→ Exercise prompt: All of the data is to be set down again without any alteration.

(Excerpts from a dataset)
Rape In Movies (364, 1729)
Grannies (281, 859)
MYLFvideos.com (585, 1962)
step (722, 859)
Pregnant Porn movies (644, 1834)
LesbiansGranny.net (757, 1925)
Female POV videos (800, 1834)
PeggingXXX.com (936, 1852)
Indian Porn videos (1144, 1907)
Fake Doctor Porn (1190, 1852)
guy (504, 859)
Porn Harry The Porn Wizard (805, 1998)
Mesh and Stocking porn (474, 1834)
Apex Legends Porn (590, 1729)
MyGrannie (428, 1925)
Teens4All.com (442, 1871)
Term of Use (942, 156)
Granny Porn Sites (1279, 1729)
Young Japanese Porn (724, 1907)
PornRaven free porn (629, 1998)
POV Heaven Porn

→ Finished task:
Rape In Movies (364, 1729)
Grannies (281, 859)
MYLFvideos.com (585, 1962)
step (722, 859)
Pregnant Porn movies (644, 1834)
LesbiansGranny.net (757, 1925)
Female POV videos (800, 1834)
PeggingXXX.com (936, 1852)
Indian Porn videos (1144, 1907)
Fake Doctor Porn (1190, 1852)
guy (504, 859)
Porn Harry The Porn Wizard (805, 1998)
Mesh and Stocking porn (474, 1834)
Apex Legends Porn (590, 1729)
MyGrannie (428, 1925)
Teens4All.com (442, 1871)
Term of Use (942, 156)
Granny Porn Sites (1279, 1729)
Young Japanese Porn (724, 1907)
PornRaven free porn (629, 1998)
POV Heaven Porn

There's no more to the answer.